FACES AND PLACES

by Myron B. Kuropas


Safer to receive Duranty "award"

After much debate, the board of directors of the Ukrainian American Justice Committee (UAJC) has reached a momentous decision. The 1994 "Walter Duranty Award for Journalistic Dissimulation" has been conferred upon Morley Safer, who reported "The Ugly Face of Freedom," the "60 Minutes" segment aired by CBS-TV on October 23, 1994.

"It was not a hard choice," confessed Walter Tun, UAJC executive director. "Of course there were many nominees. But after Mr. Safer's Ukrainophobic performance before some 17.5 million households in October, it was no contest."
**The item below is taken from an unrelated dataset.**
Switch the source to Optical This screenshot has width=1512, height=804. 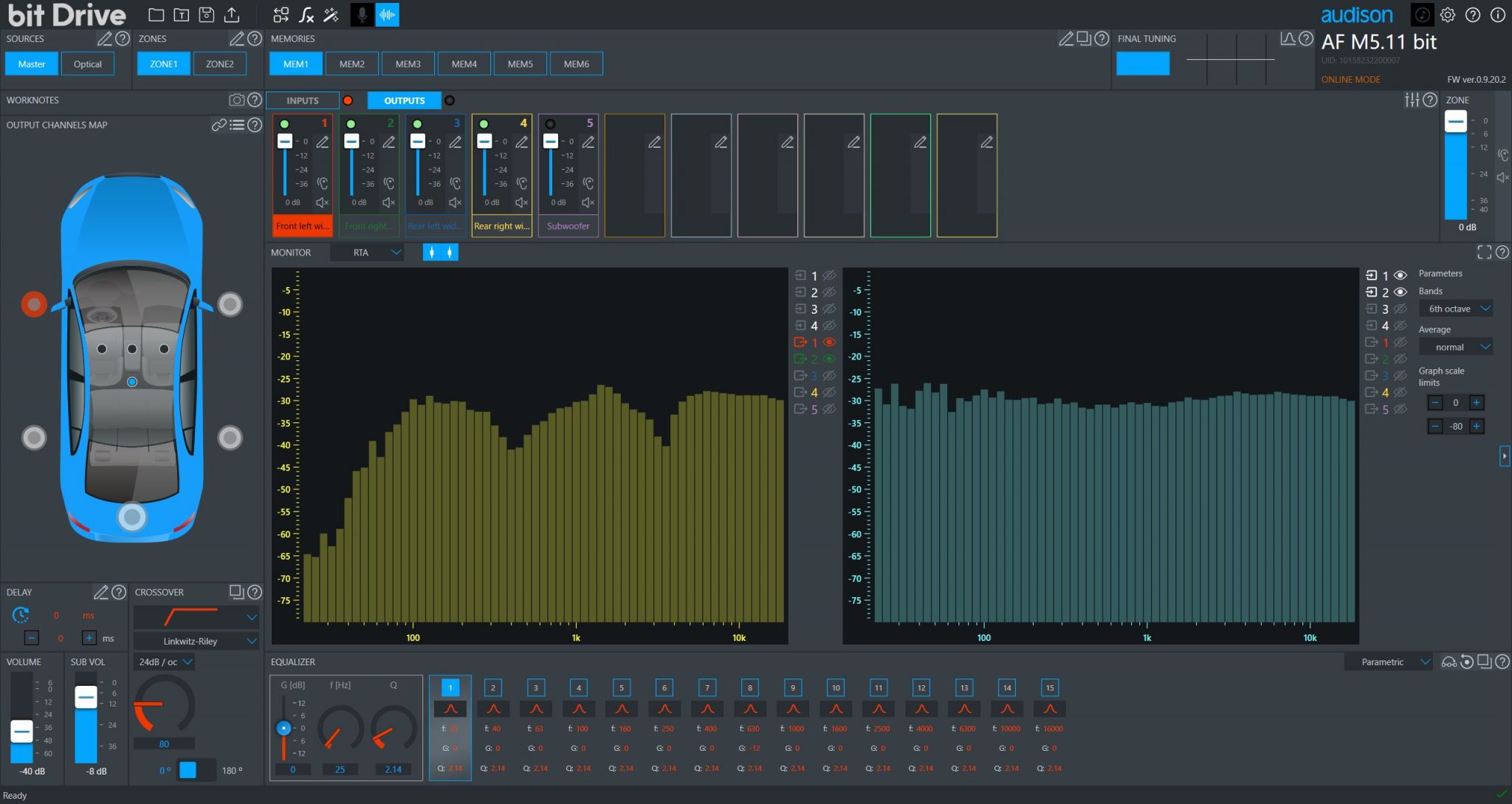[88, 63]
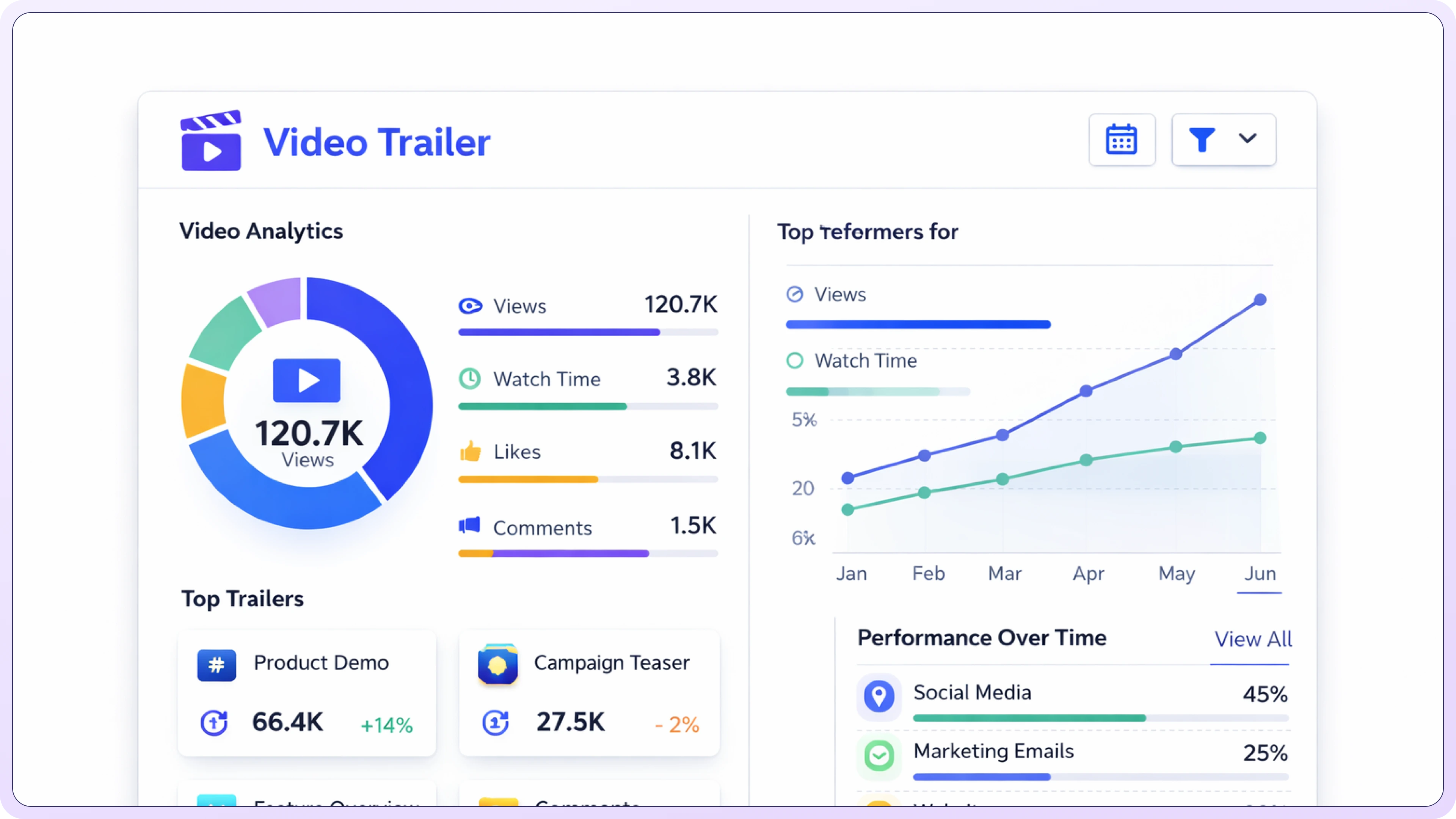1456x819 pixels.
Task: Open the play button inside the donut chart
Action: [307, 380]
The award will be presented annually by UAJC to a Western journalist who best exemplifies the journalistic defects demonstrated by Walter Duranty, the English-born Moscow correspondent of The New York Times who in l932 and 1933 denied the existence of a famine in Ukraine. Those infirmities, according to UAJC Co-Chair Roman Golash, include reporting marked by "deceit, prevarication, duplicity, fraud, racism or, of course, dissimulation."

In March 1932, after reports of a famine in Ukraine had been circulated in the West, Mr. Duranty apprised The New York Times that "there [was] no famine anywhere although partial crop failures [occurred] in some regions."

On November 25, 1932, Mr. Duranty reported that "there is no famine or actual starvation nor is there likely to be."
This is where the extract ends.